Knowing when and how to use apostrophes can be really confusing at times. The key to using them correctly is to know when they are needed and for what purpose they are to be used.

There are three reasons to use an apostrophe:
  1.  Use an apostrophe to show that a letter or letters have been left out of a word or that numbers have been left out. For example: “can’t” and ’80. Be sure to place the apostrophe in the exact location of the missing letters or numbers. (can’t = can not) (‘80=1980)
  2. Use an apostrophe to show ownership or possession of nouns and indefinite pronouns. (Cathy’s car.) (someone’s fault)
The rules to form possessive nouns are simple.
First determine if the word you are making possessive in form is singular or plural.

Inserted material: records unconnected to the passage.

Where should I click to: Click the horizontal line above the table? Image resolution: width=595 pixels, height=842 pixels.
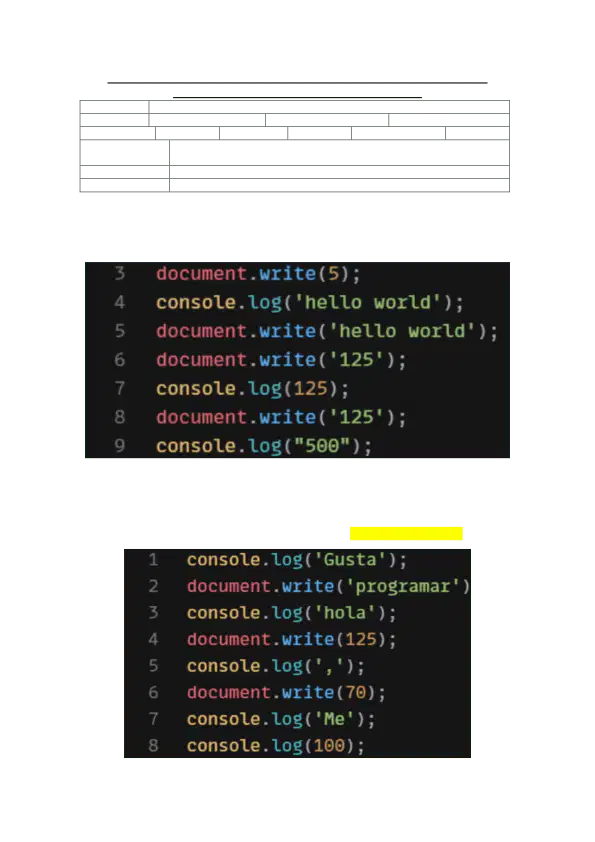298,83
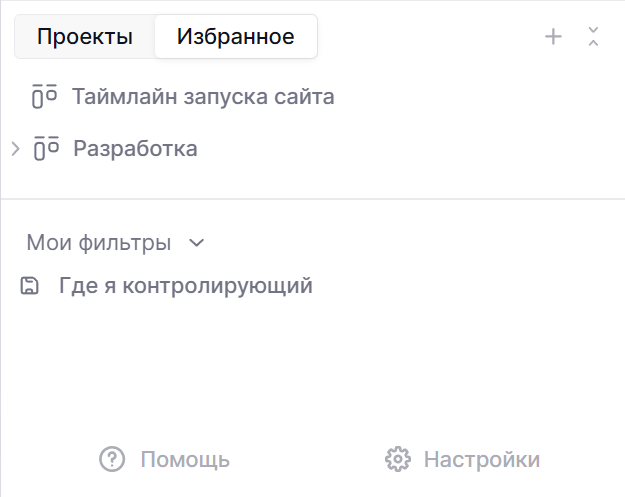Click the Мои фильтры section header
This screenshot has width=625, height=497.
point(98,242)
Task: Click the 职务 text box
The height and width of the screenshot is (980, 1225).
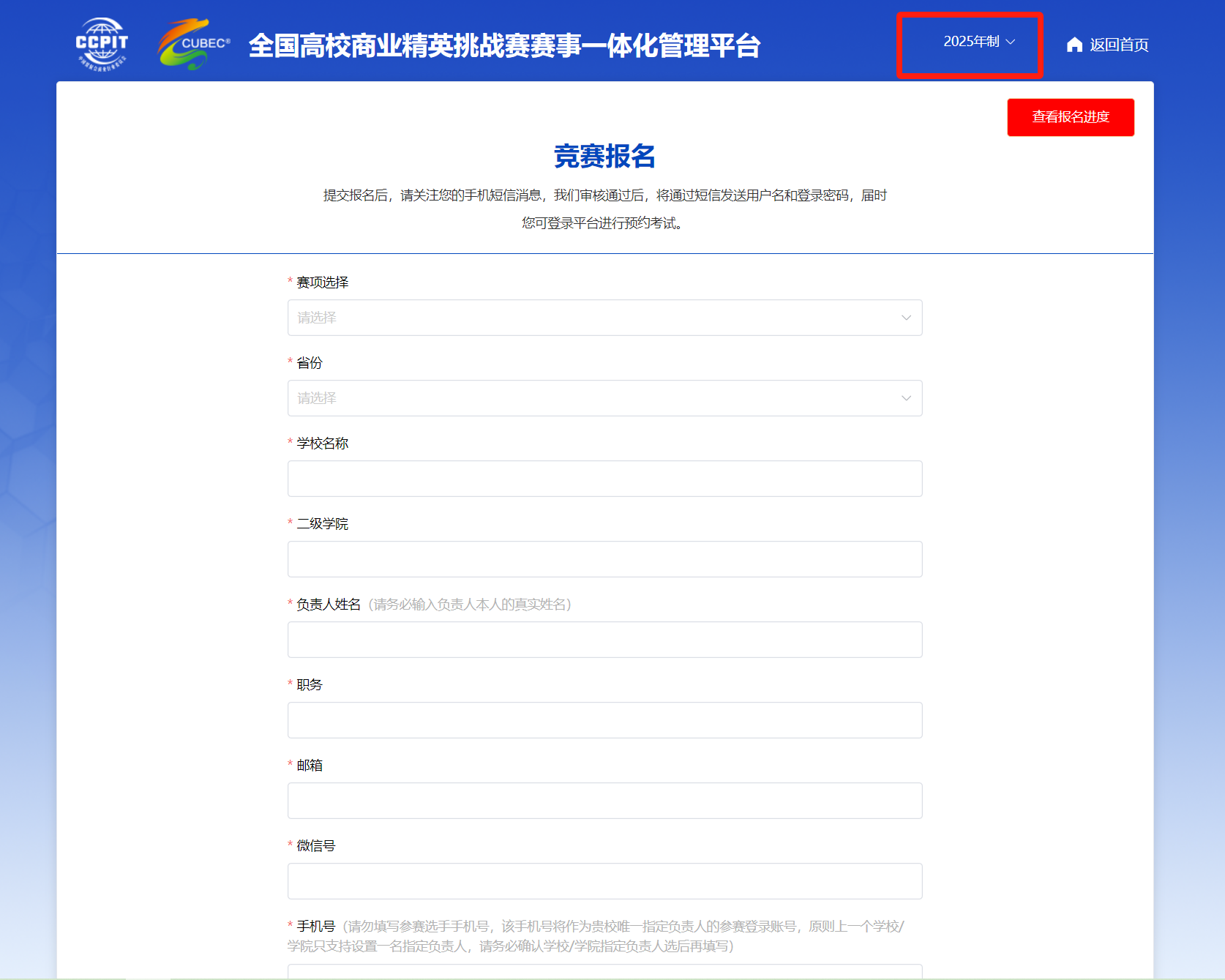Action: [x=604, y=720]
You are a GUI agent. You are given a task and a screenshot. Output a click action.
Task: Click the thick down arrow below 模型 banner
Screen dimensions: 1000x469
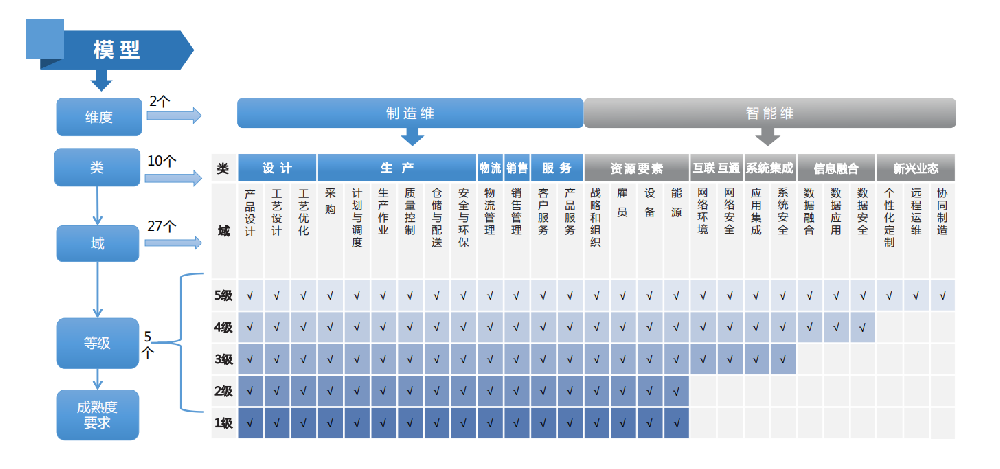(100, 79)
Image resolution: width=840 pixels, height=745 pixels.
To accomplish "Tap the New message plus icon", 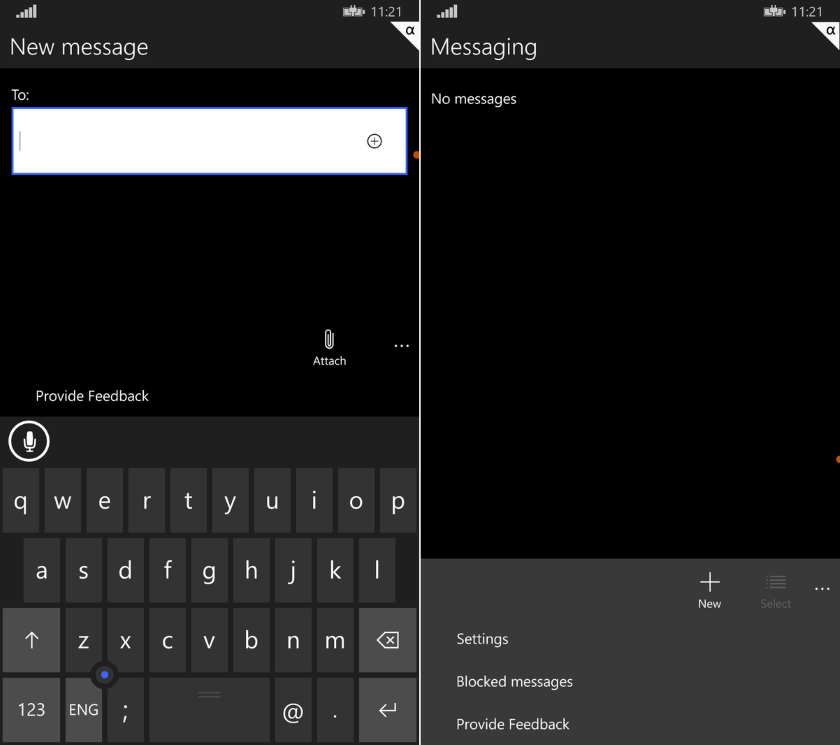I will [x=709, y=583].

If the word is singular, add an apostrophe and then an s. (cat’s meow)
In words of more than one syllable that end in an s-sound, you are permitted to add only the apostrophe to avoid too many s-sounds. (Moses’ tablets)

If the word is plural, you must first check the spelling of the word before making it possessive.
If the word ends in an s, just add the apostrophe. Flowers= flowers’ fragrance

If the word does not end in an s, you would add an apostrophe and then an s. men=men’s wardrobe

Never add an s and then an apostrophe. (s’)
(Doing so would make the word both plural and possessive.)

      3. Use an apostrophe to make individual letters and numbers plural. For example: There are four             s’s and four i’s in Mississippi.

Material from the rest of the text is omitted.